Risk factors for atherosclerotic and medial arterial calcification of the intracranial internal carotid artery
Atherosclerosis Jul 18, 2018
Vos A, et al. - Researchers determined if the association between medial calcification vs intimal calcification in the intracranial internal carotid artery (iICA) are different with regard to risk factors for cardiovascular disease. Findings revealed that there were differential associations of cardiovascular risk factors with the dominant localizations of calcifications. Overall, intimal and medial calcification were identified as distinct etiologies.
Methods
- Using established methodology, one of three observers evaluated unenhanced thin slice computed tomography (CT) scans from 1,132 patients from the Dutch acute stroke study cohort for dominant localization of calcification (medial or intimal).
- They performed logistic regression analysis to evaluate the links between known cardiovascular risk factors (age, gender, body mass index, pulse pressure, eGFR, smoking, hypertension, diabetes mellitus, hyperlipidemia, previous vascular disease, and family history) and the dominant localization of calcifications.
Results
- The presence of dominant intimal calcification was reported in 30.9% and dominant medial calcification in 46.9% among the 1,132 patients (57% males, mean age 67.4 years [SD 13.8]).

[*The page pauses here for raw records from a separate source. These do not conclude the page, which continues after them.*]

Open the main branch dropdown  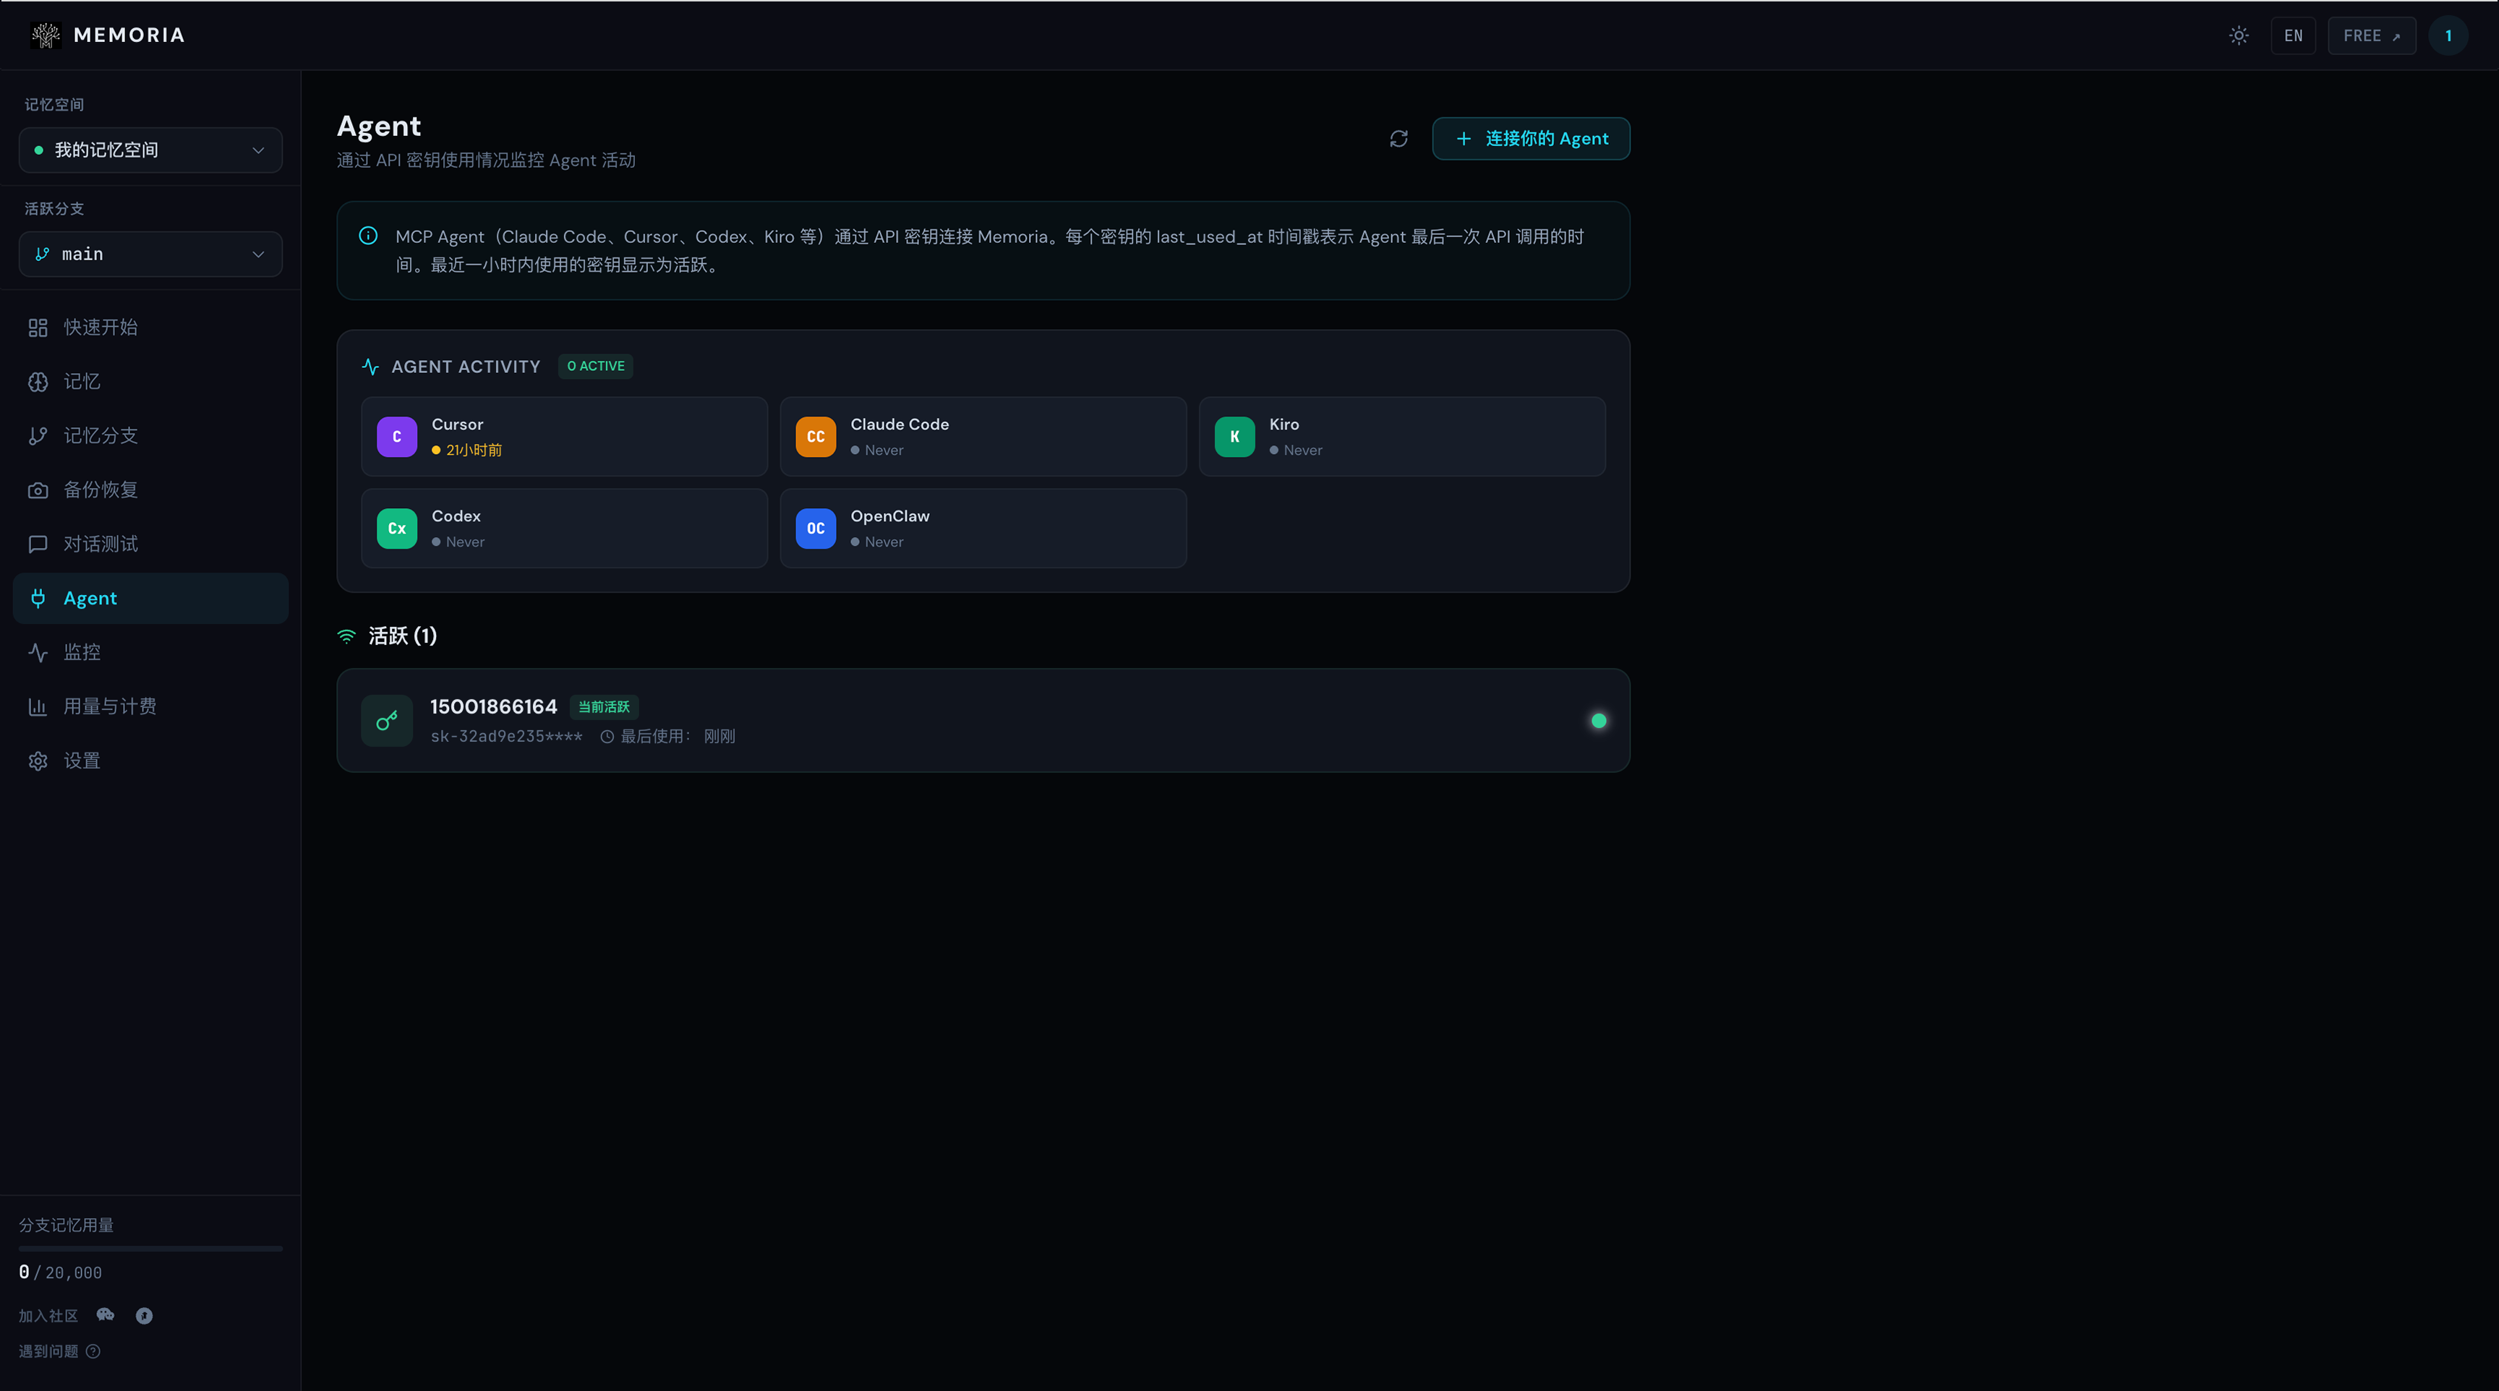point(150,254)
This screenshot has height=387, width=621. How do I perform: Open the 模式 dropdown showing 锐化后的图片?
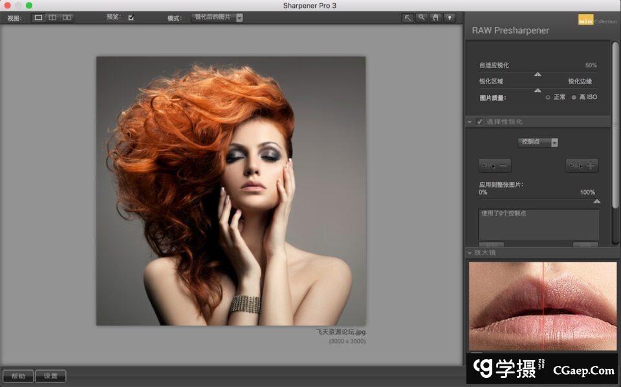(x=217, y=17)
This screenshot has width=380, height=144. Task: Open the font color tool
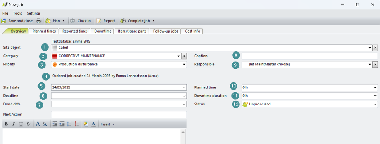(93, 124)
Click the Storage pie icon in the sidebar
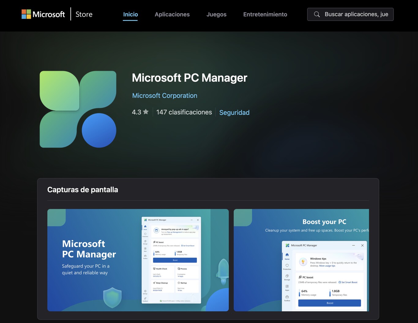The image size is (418, 323). (145, 241)
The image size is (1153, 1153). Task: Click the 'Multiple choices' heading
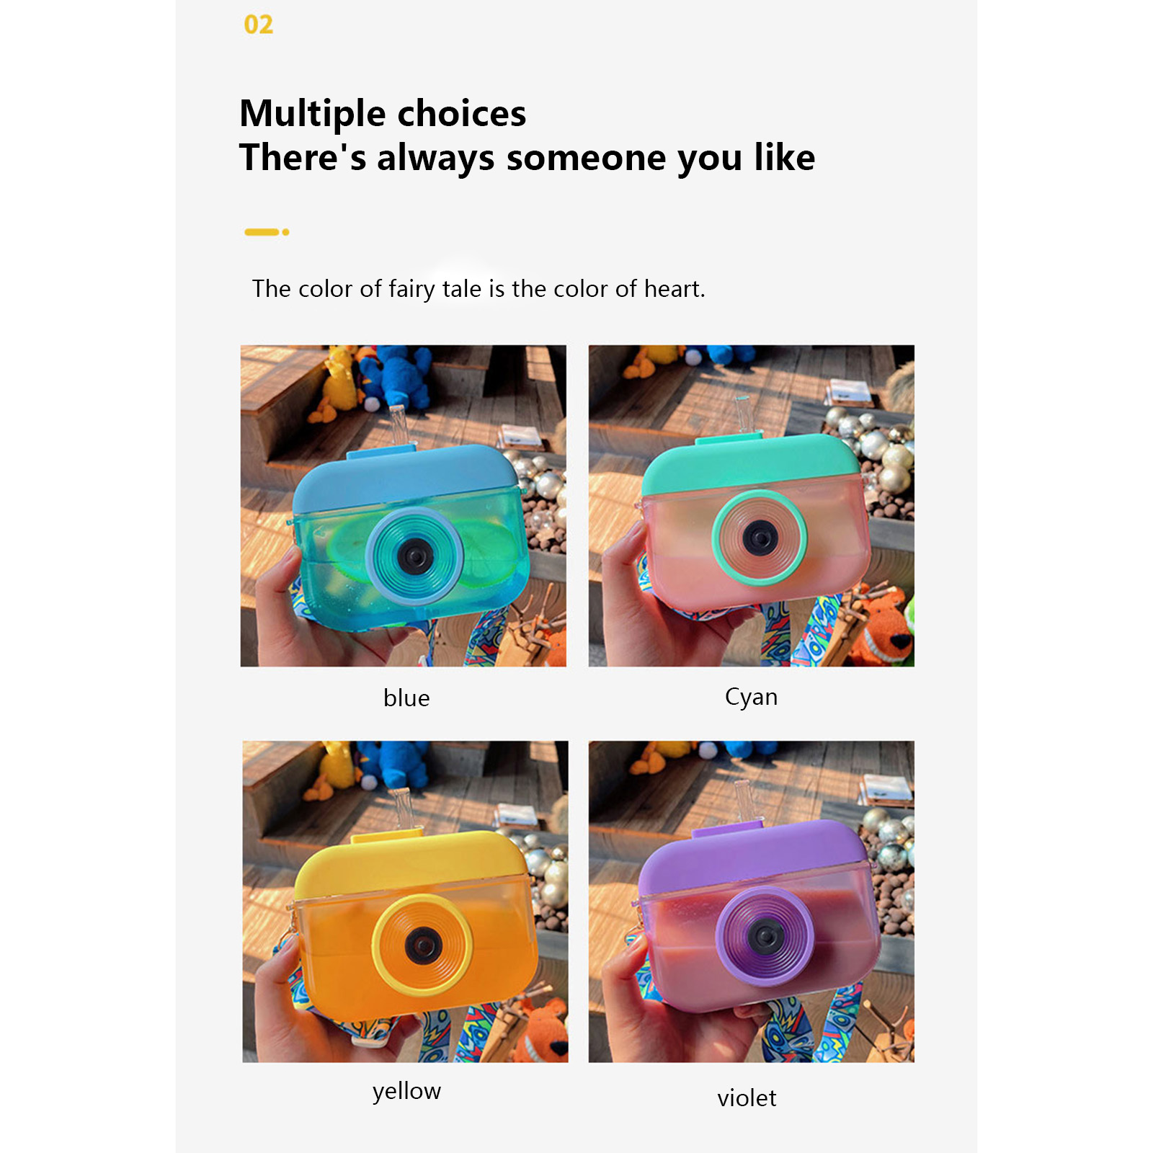click(383, 114)
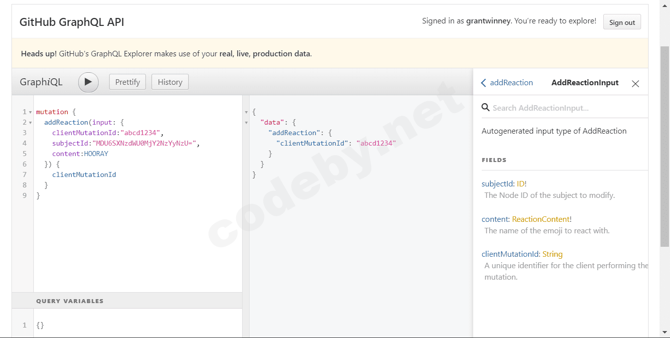Image resolution: width=670 pixels, height=338 pixels.
Task: Collapse the addReaction block at line 2
Action: click(x=30, y=123)
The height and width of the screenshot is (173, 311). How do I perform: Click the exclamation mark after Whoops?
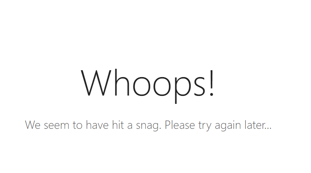212,83
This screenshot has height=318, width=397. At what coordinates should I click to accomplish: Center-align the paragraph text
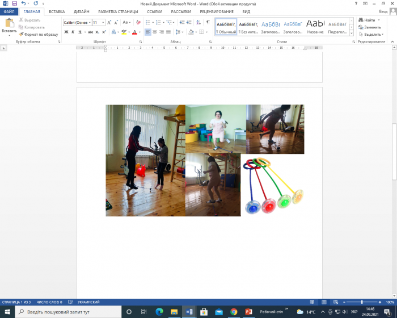(x=155, y=32)
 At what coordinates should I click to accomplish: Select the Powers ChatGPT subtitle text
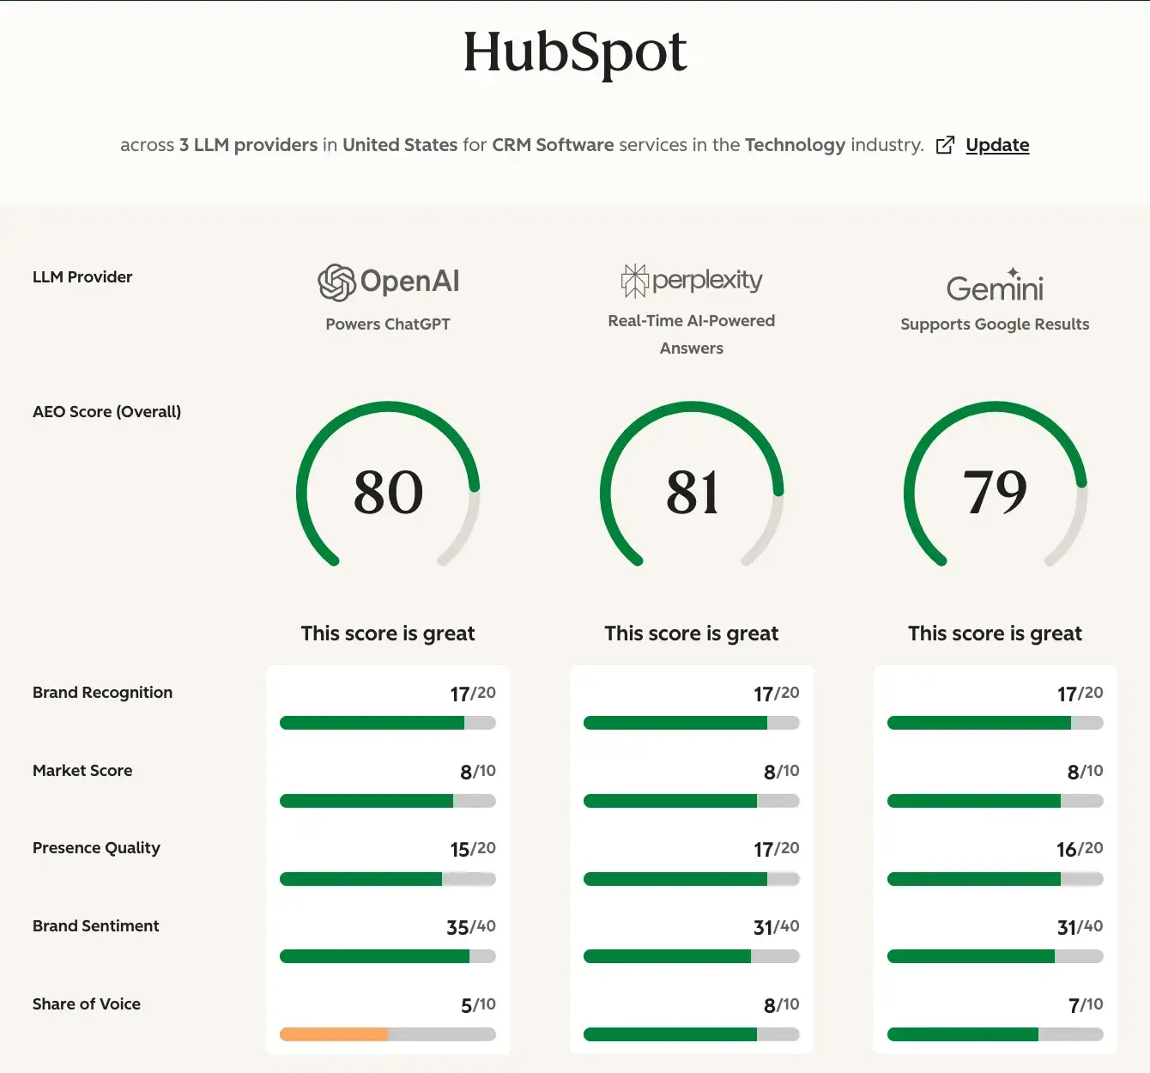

- They found no calcification in 10.5%.
- They observed that age, pulse pressure and family history conferred risk for both types of calcification.
- Findings revealed that smoking (OR 2.09 [CI 1.27–3.44]) and hypertension (OR 2.09 [CI 1.29–3.40]) were multivariably adjusted risk factors for dominant intimal calcification only, and for dominant medial calcification, diabetes mellitus (OR 2.39 [CI 1.11–5.14]) and previous vascular disease (OR 2.20 [CI 1.30–3.75]).